(From Issues for Growth Vol.19, No.16)
This is the fourth of a series of articles about how companies and individuals are winning during the “The Long, Slow, Hard Economic Slog” that we are in (Issues for Growth Vol. 19, No.13). This article is written by Chris Carosella who works with The Mead Consulting Group. – DPM
While working on their strategic plan for 2011, the CEO of a highly successful technology company asked the others, “How do you think our employees describe our culture?” Their initial responses included: “High energy.” “Get it done.” “Fast pace.” “Occasionally chaotic.” While there’s nothing inherently wrong with those descriptions, it can be a problem if management, instead of the employees, defines the culture. After reviewing the results of an employee satisfaction survey, this management team learned their culture was considered “exhausting,” “focused on tasks and to-do lists instead of results,” “urgent without purpose,” and “managed by crisis.” And then their discussion turned to, “What do we want our culture to be?”
Be intentional about company culture. Very few companies take the time to identify the kind of culture they want and then actively and purposely create it. Most companies end up with a culture that just happened while they were trying to build a business. And many companies decide culture means things like employee appreciation events, free food, decorated cubicles, or a “fun” environment.
Company culture is “the way we do things around here.” Culture is the sum of the beliefs and values that shape behavior and determine the ways things get done. For example, is the company driven by (a) results and achievement, or (b) relationships and people? Is the company (a) adaptive and flexible, or (b) structured and stable? We often think that culture is a “soft” thing that we can't really understand. And culture often makes leaders uncomfortable because they don't feel that they can control it. Since culture is an outgrowth of leadership, however, much of the culture is actually shaped by individual leaders' styles and work preferences.
Your culture can doom you to failure. It can prevent you from executing your strategy. An organization can have the best strategy in the world but a culture that won't allow it to happen is doomed. First and foremost, understand where you are now and where you want to be. There has to be a clear sense of direction and a vision for the organization and you must connect culture to strategy. Plus, you must have the right leadership – confident, flexible, creative, decisive, results-oriented, and empowering. Second, get employees from all levels involved to help determine what has to happen to get you where you want to be. For example, if you want to grow your revenue 20% each year and you’ve got disruptive conflict between sales and operations, you want and need an aspect of your culture to be collaboration. That means you include sales and operations employees in determining joint performance metrics and joint rewards. It also means sales management and operations management walk the talk of collaboration and teamwork.
Create a culture capable of adapting to any challenge. The next step is to purposely create a culture capable of adapting to any challenge – one that includes all employees learning how to anticipate possible scenarios with customers, competitors, or within the company. It means teaching critical thinking and leadership skills at all levels. And it means top management must have the confidence to let go. That’s easier to do when you:
· Set very specific goals and objectives for all areas of the company.

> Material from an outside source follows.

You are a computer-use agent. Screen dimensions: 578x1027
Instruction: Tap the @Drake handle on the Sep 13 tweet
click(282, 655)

· Discuss with every level of employee what it means to adapt in your organization and how you’ll reinforce an adapting culture.

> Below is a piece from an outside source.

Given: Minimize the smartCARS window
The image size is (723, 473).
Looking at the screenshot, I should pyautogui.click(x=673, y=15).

· Recognize people will respond to adapting initially as they’ve responded to change. If they don’t trust the leadership, disagree with the vision, or are excluded from the process, you cannot create an adaptive culture.
· Re-think authority levels and how decisions are made. You want the ability to take action at all levels and not all the control at the top.

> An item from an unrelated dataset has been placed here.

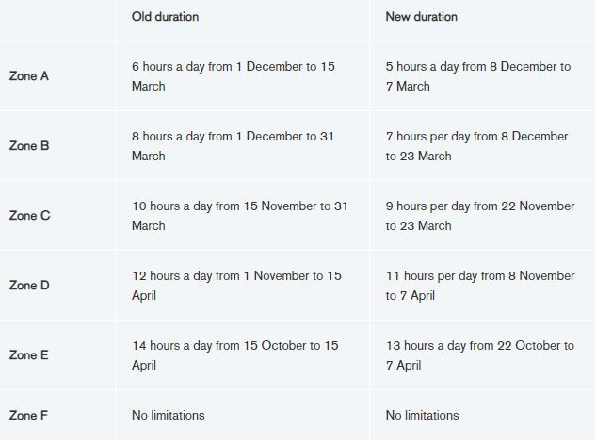This screenshot has width=596, height=445.
Task: Select the Zone D row label
Action: click(29, 286)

· Share competitive, company, and customer information throughout the organization plus talk about what it means to your growth.
· Trust in the innate intelligence, capability, and creativity of your employees.
· Measure progress frequently. Talk about it often.
· Reward taking risks.
· Learn from mistakes.
· Repeat what works.
· Be quick to alter tactics. If something isn’t moving you toward your desired outcome, do something else.
· Communicate openly, honestly, and often.
Communicate, communicate, Communicate. Even when it’s inconvenient. Enough can’t be said about communication when it comes to creating a culture that embraces the ability to adapt. Today's employees are demanding it. Not everyone will thank you for your candor, but they will never forgive you for anything less. Open and honest communication goes beyond simply telling the truth when it's advantageous. You need a proactive, even aggressive, sharing of everything -- the opportunities, the risks, the mistakes, and the failures. And then encourage all employees to work on these challenges together.
Next: When It Can Go Wrong. Next article will deal with the ways that certain factors can prevent you and your company from developing an adaptable culture.
Some companies are experiencing significant “new thinking” results. What are you doing to change how you think about your business and create a culture of adaptability?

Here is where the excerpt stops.